Read the crash test results for both versions here:
In the 64km/h NCAP test, the Volkswagen Polo without airbags achieved a zero-star rating for its adult occupant protection. The vehicle structure was stable, but without safety equipment such as airbags, dummy readings indicated a high risk of life-threatening injuries.
With two airbags (driver and front passenger), the Volkswagen Polo achieved a four-star rating for adult occupant protection in the 64km/h NCAP test. Thanks to the airbags, the protection offered to the driver and passenger head and neck was good.
Using the child seats recommended by Volkswagen, the Polo achieved a three-star rating for child protection.

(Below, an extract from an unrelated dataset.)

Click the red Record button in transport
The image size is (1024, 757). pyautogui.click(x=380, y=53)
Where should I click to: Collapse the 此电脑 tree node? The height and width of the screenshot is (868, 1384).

Without airbags, the Polo was not able to meet the UN’s minimum safety requirements in the 56km/h crash test.
Global NCAP advises consumers to check carefully which version of the Polo they buy.
Taken together the results highlight the vital combination of both sound structural integrity and air bags as standard equipment. These features are the sure way to exceed the minimum UN crash test standard at 56km/h. They also offer adequate levels of protection in a higher speed crash at 64km/h, the speed most commonly used by independent consumer crash test programmes.
Rohit Baluja, President of India’s Institute of Road Traffic Education (IRTE) said: “These results show that India would benefit enormously from the introduction of minimum crash safety standards and clearer information for consumers about the protection new cars offer. Many cars made in India for export meet these standards already, so it’s not a question of know-how or capability: India’s automobile industry just needs the right incentives. With the UN’s minimum safety standards and clear information for consumers, India can produce cars that are every bit as good as those in Europe and the US.”